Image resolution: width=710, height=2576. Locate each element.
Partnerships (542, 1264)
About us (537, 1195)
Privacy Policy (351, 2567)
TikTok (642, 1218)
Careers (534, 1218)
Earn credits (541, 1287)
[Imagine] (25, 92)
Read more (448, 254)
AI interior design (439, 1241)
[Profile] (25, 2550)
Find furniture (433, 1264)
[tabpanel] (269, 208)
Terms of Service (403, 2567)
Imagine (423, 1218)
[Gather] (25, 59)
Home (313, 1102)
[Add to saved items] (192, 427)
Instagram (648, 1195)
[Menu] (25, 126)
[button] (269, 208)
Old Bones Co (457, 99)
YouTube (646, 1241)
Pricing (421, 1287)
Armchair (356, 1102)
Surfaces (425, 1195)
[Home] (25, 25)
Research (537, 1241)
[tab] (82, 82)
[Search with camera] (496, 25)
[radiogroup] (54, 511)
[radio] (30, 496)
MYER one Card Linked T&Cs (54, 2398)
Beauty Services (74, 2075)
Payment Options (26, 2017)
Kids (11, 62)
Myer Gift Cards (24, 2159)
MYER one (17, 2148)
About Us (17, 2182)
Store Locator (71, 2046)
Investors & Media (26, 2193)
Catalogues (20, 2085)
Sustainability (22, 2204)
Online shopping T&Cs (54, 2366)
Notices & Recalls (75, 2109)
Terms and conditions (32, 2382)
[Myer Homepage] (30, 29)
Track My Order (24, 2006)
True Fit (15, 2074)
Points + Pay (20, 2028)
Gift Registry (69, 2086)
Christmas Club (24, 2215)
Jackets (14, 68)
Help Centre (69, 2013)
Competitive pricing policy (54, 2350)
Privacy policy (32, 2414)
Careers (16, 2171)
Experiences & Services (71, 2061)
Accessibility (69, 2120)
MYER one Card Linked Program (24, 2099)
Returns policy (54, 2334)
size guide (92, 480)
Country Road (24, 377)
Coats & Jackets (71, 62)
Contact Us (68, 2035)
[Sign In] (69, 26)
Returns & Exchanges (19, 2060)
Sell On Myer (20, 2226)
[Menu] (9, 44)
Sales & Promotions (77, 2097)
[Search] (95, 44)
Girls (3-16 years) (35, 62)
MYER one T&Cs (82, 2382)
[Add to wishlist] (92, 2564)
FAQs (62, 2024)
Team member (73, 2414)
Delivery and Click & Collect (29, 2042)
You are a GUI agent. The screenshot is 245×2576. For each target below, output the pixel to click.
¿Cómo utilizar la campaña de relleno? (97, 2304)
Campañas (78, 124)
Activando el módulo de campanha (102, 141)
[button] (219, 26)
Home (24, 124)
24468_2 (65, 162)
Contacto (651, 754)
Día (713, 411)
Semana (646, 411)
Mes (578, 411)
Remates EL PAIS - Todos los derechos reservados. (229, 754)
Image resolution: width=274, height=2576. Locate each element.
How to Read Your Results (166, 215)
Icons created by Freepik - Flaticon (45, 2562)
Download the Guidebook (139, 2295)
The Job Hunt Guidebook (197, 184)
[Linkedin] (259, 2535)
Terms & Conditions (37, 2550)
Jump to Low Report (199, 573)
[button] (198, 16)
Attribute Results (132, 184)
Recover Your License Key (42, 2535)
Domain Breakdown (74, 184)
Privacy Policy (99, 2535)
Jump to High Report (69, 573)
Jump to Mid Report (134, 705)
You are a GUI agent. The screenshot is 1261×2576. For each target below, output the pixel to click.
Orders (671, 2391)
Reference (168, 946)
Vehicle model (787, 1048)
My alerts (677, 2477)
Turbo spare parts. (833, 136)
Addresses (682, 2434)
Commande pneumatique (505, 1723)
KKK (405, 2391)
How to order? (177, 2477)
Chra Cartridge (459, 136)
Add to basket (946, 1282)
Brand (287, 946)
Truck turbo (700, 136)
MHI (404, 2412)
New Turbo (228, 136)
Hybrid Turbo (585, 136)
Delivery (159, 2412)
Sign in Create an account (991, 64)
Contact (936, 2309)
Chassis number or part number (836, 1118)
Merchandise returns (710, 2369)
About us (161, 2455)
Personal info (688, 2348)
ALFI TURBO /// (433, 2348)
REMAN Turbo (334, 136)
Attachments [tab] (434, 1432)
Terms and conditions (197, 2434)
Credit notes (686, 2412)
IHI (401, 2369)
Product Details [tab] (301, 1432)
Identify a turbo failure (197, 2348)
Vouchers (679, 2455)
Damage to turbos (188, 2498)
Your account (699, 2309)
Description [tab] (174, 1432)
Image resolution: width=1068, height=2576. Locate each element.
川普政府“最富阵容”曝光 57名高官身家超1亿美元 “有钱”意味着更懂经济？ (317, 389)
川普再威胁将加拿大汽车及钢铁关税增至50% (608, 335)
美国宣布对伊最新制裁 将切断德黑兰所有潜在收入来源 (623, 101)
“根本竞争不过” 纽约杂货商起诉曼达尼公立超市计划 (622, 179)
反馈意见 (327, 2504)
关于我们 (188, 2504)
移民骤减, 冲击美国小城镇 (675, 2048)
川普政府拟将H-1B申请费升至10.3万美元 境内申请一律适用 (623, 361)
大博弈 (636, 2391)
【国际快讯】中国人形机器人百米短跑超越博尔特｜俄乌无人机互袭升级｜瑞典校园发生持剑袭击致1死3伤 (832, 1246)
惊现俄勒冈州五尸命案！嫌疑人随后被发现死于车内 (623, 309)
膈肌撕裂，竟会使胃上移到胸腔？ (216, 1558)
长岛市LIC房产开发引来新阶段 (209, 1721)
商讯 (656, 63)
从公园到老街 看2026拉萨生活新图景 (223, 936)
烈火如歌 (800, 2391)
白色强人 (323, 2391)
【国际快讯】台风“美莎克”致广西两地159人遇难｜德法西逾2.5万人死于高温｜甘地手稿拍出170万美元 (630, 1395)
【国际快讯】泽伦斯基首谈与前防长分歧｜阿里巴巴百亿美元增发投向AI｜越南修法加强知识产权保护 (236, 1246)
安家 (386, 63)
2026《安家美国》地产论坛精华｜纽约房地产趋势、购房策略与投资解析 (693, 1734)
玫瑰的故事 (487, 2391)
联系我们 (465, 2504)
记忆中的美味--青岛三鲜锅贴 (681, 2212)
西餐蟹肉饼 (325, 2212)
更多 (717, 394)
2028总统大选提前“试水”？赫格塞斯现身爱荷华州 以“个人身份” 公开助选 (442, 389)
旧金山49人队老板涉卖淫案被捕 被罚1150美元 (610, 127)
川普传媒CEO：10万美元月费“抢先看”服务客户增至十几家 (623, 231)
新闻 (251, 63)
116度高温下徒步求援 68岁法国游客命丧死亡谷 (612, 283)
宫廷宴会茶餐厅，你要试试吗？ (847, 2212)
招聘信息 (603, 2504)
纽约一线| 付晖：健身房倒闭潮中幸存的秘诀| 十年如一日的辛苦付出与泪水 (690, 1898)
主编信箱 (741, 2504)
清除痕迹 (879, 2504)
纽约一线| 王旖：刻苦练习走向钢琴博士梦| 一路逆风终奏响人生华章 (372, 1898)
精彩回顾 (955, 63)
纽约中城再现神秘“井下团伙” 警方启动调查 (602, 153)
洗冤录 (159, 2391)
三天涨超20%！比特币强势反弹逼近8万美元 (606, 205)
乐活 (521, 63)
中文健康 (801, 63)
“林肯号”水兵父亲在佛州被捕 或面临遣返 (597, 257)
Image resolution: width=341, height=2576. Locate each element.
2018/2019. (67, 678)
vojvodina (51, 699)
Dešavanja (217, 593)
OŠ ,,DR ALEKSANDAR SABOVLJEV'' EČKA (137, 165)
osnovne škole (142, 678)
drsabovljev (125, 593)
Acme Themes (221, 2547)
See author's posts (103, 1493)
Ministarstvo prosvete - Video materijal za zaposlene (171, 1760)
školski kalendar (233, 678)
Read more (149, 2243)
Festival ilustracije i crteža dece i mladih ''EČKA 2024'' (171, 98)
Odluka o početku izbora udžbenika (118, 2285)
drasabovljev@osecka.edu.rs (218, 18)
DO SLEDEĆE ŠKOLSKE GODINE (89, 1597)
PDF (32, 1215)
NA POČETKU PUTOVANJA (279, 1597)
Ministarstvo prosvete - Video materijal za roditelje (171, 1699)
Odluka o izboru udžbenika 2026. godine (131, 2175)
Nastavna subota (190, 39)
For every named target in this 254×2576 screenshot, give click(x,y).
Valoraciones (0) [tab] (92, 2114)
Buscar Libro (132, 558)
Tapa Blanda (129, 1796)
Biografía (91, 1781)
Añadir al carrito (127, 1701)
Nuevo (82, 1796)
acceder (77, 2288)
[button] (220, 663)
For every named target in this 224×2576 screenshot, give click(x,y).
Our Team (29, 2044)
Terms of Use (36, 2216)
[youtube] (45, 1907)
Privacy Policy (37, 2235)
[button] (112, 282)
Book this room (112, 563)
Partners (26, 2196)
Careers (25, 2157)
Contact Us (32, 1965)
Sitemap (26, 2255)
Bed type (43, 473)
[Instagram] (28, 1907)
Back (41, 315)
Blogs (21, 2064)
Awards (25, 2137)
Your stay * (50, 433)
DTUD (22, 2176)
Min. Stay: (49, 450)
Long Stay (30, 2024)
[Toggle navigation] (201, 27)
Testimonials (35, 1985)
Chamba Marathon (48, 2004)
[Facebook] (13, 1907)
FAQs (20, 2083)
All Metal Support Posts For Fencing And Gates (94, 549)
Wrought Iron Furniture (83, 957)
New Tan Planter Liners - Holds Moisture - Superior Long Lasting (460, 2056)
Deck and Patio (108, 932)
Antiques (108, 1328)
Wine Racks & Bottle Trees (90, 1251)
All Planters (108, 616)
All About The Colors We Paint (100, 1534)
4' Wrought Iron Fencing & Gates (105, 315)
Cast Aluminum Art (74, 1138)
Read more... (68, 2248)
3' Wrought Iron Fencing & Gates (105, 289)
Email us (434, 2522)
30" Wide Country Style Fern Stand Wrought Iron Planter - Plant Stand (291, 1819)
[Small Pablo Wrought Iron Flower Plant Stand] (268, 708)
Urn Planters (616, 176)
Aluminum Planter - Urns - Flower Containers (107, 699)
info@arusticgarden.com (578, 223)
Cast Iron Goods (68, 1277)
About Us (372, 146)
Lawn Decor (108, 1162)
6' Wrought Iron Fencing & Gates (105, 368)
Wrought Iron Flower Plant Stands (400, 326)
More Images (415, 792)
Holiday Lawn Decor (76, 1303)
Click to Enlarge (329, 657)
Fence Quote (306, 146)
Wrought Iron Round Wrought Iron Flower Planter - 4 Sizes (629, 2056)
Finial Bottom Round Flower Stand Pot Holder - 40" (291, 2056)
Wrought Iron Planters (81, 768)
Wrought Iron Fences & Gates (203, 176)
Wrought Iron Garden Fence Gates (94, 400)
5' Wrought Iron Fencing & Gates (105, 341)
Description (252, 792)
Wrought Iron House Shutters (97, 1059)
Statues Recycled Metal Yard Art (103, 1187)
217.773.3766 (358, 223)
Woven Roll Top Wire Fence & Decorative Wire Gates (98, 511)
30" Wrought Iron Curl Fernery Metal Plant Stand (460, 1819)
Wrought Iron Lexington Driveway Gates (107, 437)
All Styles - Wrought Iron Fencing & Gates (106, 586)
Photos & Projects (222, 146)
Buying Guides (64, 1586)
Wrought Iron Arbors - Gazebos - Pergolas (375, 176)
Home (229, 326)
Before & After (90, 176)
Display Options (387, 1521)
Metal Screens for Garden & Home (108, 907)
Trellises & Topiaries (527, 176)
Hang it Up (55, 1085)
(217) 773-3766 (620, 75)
□ □ □
Your goal
Starting at the line with "Personal info (688, 2348)" and ending at the line with "NA POČETKU PUTOVANJA (279, 1597)", print each line of the listing above exactly, with no other lines.

Task result
Personal info (688, 2348)
ALFI TURBO /// (433, 2348)
REMAN Turbo (334, 136)
Attachments [tab] (434, 1432)
Terms and conditions (197, 2434)
Credit notes (686, 2412)
IHI (401, 2369)
Product Details [tab] (301, 1432)
Identify a turbo failure (197, 2348)
Vouchers (679, 2455)
Damage to turbos (188, 2498)
Your account (699, 2309)
Description [tab] (174, 1432)
Image resolution: width=1068, height=2576. Locate each element.
川普政府“最富阵容”曝光 57名高官身家超1亿美元 “有钱”意味着更懂经济？ (317, 389)
川普再威胁将加拿大汽车及钢铁关税增至50% (608, 335)
美国宣布对伊最新制裁 将切断德黑兰所有潜在收入来源 (623, 101)
“根本竞争不过” 纽约杂货商起诉曼达尼公立超市计划 (622, 179)
反馈意见 (327, 2504)
关于我们 (188, 2504)
移民骤减, 冲击美国小城镇 (675, 2048)
川普政府拟将H-1B申请费升至10.3万美元 境内申请一律适用 (623, 361)
大博弈 (636, 2391)
【国际快讯】中国人形机器人百米短跑超越博尔特｜俄乌无人机互袭升级｜瑞典校园发生持剑袭击致1死3伤 (832, 1246)
惊现俄勒冈州五尸命案！嫌疑人随后被发现死于车内 (623, 309)
膈肌撕裂，竟会使胃上移到胸腔？ (216, 1558)
长岛市LIC房产开发引来新阶段 (209, 1721)
商讯 (656, 63)
从公园到老街 看2026拉萨生活新图景 (223, 936)
烈火如歌 (800, 2391)
白色强人 (323, 2391)
【国际快讯】台风“美莎克”致广西两地159人遇难｜德法西逾2.5万人死于高温｜甘地手稿拍出170万美元 (630, 1395)
【国际快讯】泽伦斯基首谈与前防长分歧｜阿里巴巴百亿美元增发投向AI｜越南修法加强知识产权保护 (236, 1246)
安家 (386, 63)
2026《安家美国》地产论坛精华｜纽约房地产趋势、购房策略与投资解析 (693, 1734)
玫瑰的故事 (487, 2391)
联系我们 (465, 2504)
记忆中的美味--青岛三鲜锅贴 (681, 2212)
西餐蟹肉饼 (325, 2212)
更多 (717, 394)
2028总统大选提前“试水”？赫格塞斯现身爱荷华州 以“个人身份” 公开助选 (442, 389)
旧金山49人队老板涉卖淫案被捕 被罚1150美元 (610, 127)
川普传媒CEO：10万美元月费“抢先看”服务客户增至十几家 (623, 231)
新闻 (251, 63)
116度高温下徒步求援 68岁法国游客命丧死亡谷 (612, 283)
宫廷宴会茶餐厅，你要试试吗？ (847, 2212)
招聘信息 (603, 2504)
纽约一线| 付晖：健身房倒闭潮中幸存的秘诀| 十年如一日的辛苦付出与泪水 (690, 1898)
主编信箱 (741, 2504)
清除痕迹 (879, 2504)
纽约一线| 王旖：刻苦练习走向钢琴博士梦| 一路逆风终奏响人生华章 (372, 1898)
精彩回顾 (955, 63)
纽约中城再现神秘“井下团伙” 警方启动调查 (602, 153)
洗冤录 (159, 2391)
三天涨超20%！比特币强势反弹逼近8万美元 (606, 205)
乐活 (521, 63)
中文健康 (801, 63)
“林肯号”水兵父亲在佛州被捕 或面临遣返 (597, 257)
Image resolution: width=341, height=2576. Locate each element.
2018/2019. (67, 678)
vojvodina (51, 699)
Dešavanja (217, 593)
OŠ ,,DR ALEKSANDAR SABOVLJEV'' EČKA (137, 165)
osnovne škole (142, 678)
drsabovljev (125, 593)
Acme Themes (221, 2547)
See author's posts (103, 1493)
Ministarstvo prosvete - Video materijal za zaposlene (171, 1760)
školski kalendar (233, 678)
Read more (149, 2243)
Festival ilustracije i crteža dece i mladih ''EČKA 2024'' (171, 98)
Odluka o početku izbora udžbenika (118, 2285)
drasabovljev@osecka.edu.rs (218, 18)
DO SLEDEĆE ŠKOLSKE GODINE (89, 1597)
PDF (32, 1215)
NA POČETKU PUTOVANJA (279, 1597)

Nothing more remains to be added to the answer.